Return the lines below exactly, starting with the line that contains "The width and height of the screenshot is (1456, 819)." and stopping after the last line.

######

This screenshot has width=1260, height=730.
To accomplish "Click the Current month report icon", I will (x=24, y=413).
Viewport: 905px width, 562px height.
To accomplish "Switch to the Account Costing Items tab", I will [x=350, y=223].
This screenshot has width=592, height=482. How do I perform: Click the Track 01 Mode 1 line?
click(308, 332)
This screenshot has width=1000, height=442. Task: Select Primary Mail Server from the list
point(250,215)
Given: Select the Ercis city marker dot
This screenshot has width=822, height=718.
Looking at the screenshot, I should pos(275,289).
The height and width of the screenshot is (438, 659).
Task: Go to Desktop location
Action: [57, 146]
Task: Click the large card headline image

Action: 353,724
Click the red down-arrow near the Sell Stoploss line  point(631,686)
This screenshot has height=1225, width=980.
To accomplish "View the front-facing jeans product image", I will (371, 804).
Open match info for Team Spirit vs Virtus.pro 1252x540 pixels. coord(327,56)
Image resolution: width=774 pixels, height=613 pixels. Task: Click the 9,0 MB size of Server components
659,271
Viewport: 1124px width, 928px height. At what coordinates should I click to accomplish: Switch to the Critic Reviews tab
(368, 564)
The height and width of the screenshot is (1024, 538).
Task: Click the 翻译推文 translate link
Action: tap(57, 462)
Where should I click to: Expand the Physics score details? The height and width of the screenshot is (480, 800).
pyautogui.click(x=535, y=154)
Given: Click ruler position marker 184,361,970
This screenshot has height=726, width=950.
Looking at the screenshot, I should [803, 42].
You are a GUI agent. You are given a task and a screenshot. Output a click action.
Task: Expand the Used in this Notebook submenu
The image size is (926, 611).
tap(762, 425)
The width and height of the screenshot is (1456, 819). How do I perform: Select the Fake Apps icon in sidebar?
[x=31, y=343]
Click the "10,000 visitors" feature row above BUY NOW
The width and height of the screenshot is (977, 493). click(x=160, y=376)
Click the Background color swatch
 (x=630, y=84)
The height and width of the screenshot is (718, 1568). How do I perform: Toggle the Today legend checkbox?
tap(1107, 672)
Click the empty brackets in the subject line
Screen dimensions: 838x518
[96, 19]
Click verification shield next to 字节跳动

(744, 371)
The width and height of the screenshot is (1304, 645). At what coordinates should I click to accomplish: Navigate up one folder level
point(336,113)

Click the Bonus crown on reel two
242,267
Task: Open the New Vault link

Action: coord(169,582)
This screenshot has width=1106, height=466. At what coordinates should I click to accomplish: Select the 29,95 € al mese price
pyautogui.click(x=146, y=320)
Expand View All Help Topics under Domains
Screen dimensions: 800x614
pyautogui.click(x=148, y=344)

######

PROBLEM SOLUTION —
The width and height of the screenshot is (1456, 819). How do I perform: Select the Fake Apps icon in sidebar?
[x=31, y=343]
Click the "10,000 visitors" feature row above BUY NOW
The width and height of the screenshot is (977, 493). click(x=160, y=376)
Click the Background color swatch
 (x=630, y=84)
The height and width of the screenshot is (718, 1568). How do I perform: Toggle the Today legend checkbox?
tap(1107, 672)
Click the empty brackets in the subject line
Screen dimensions: 838x518
[96, 19]
Click verification shield next to 字节跳动

(744, 371)
The width and height of the screenshot is (1304, 645). At what coordinates should I click to accomplish: Navigate up one folder level
point(336,113)

Click the Bonus crown on reel two
242,267
Task: Open the New Vault link

Action: coord(169,582)
This screenshot has width=1106, height=466. At what coordinates should I click to accomplish: Select the 29,95 € al mese price
pyautogui.click(x=146, y=320)
Expand View All Help Topics under Domains
Screen dimensions: 800x614
pyautogui.click(x=148, y=344)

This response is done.